Source data
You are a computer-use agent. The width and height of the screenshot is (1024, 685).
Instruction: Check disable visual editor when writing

...

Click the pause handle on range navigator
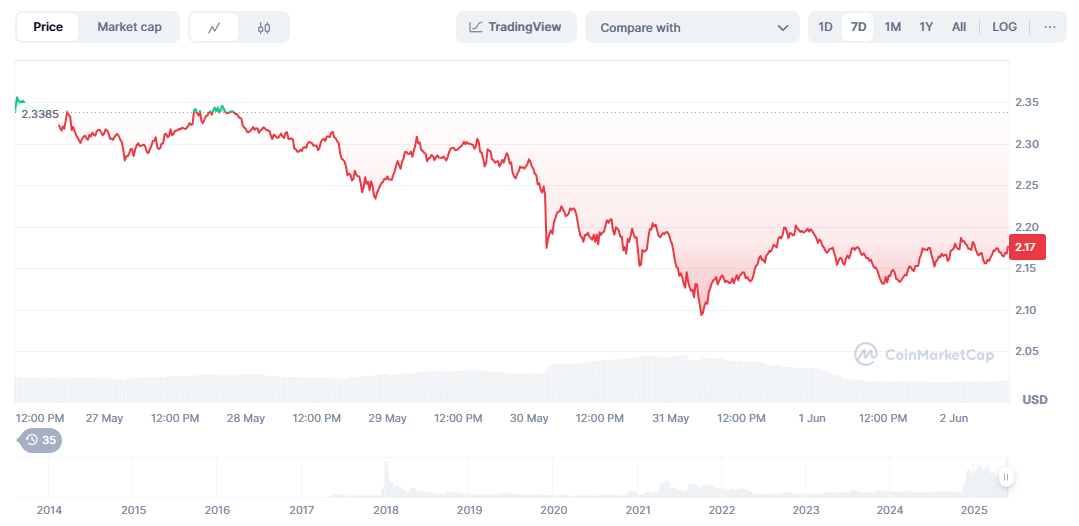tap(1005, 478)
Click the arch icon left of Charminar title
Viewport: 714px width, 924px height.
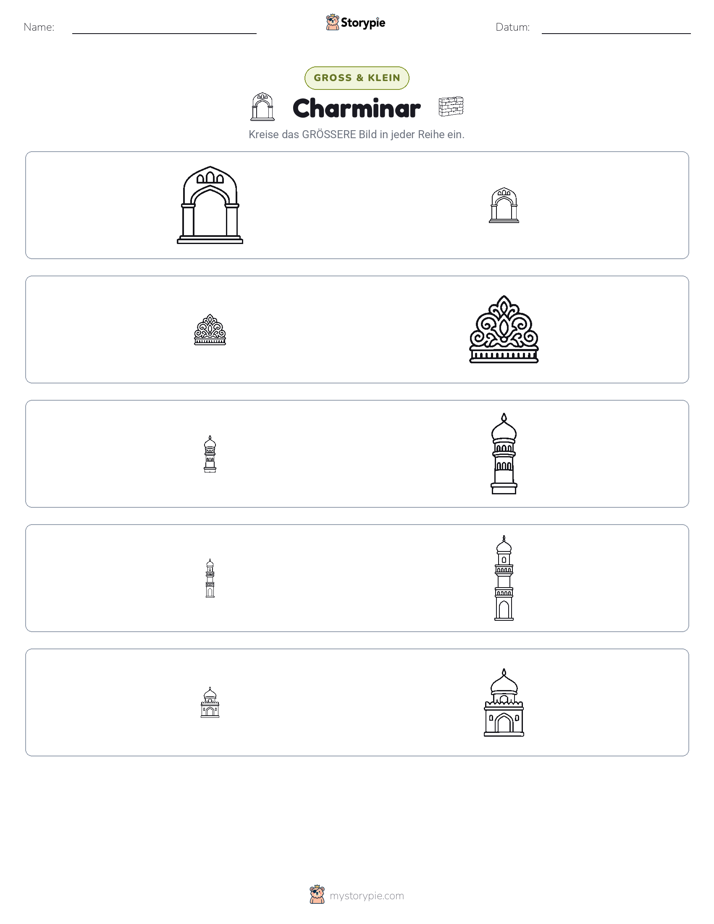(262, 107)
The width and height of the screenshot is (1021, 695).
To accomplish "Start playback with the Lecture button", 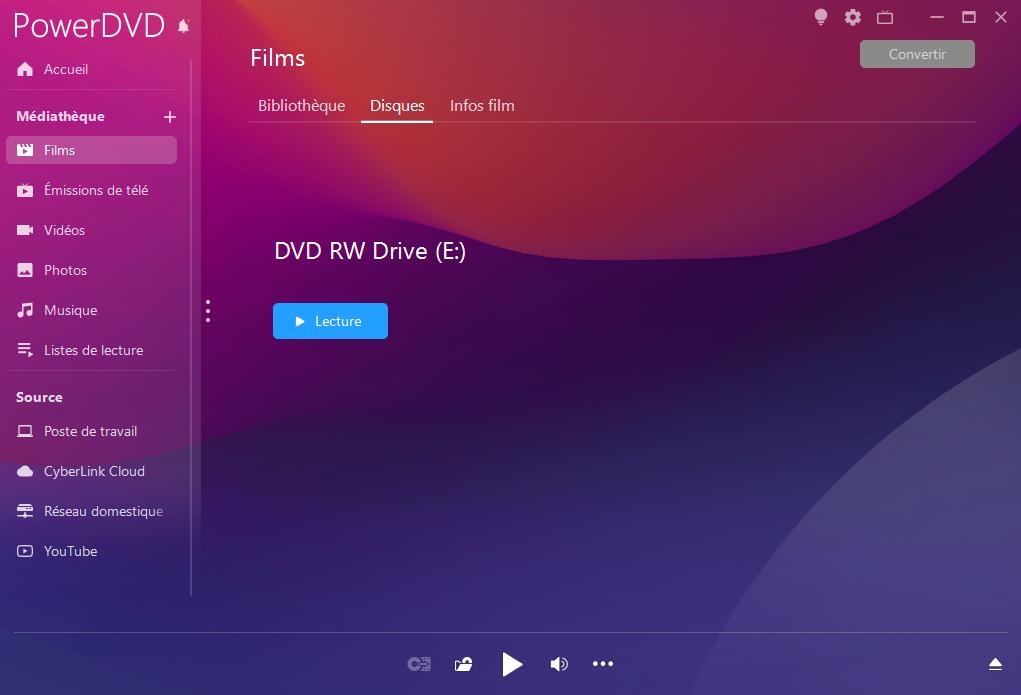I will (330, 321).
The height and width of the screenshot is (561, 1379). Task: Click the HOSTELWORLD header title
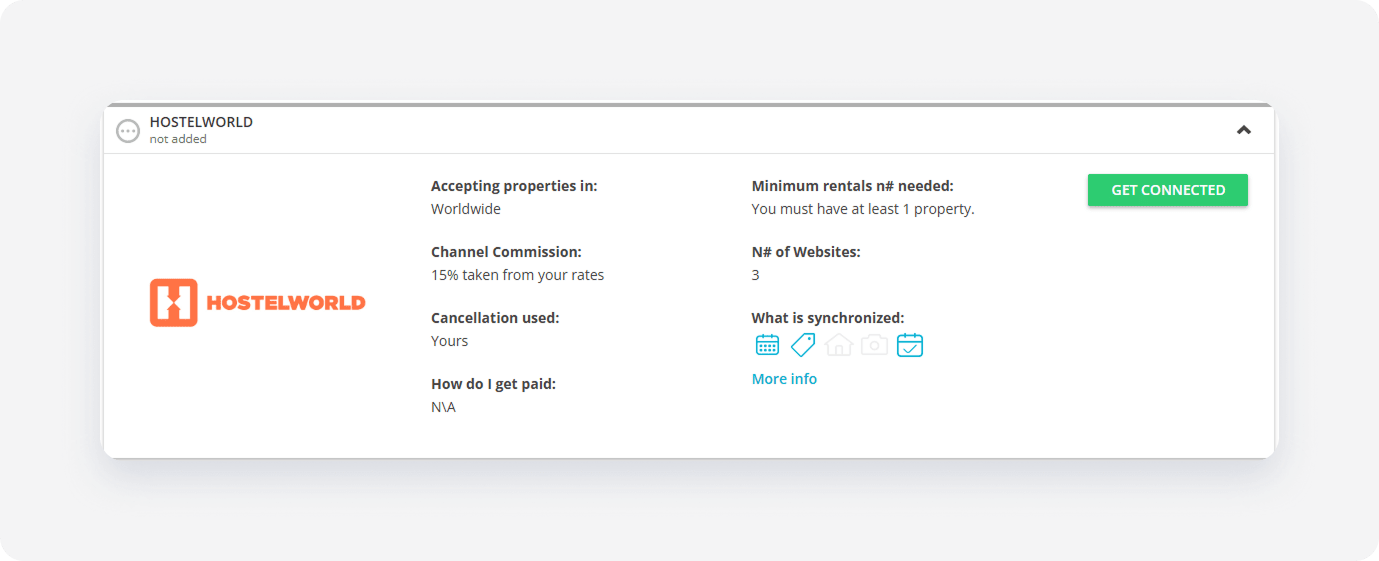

Task to carry out
The total of lines in the data that contain "screenshot" is all you should give.

Answer to this exercise
3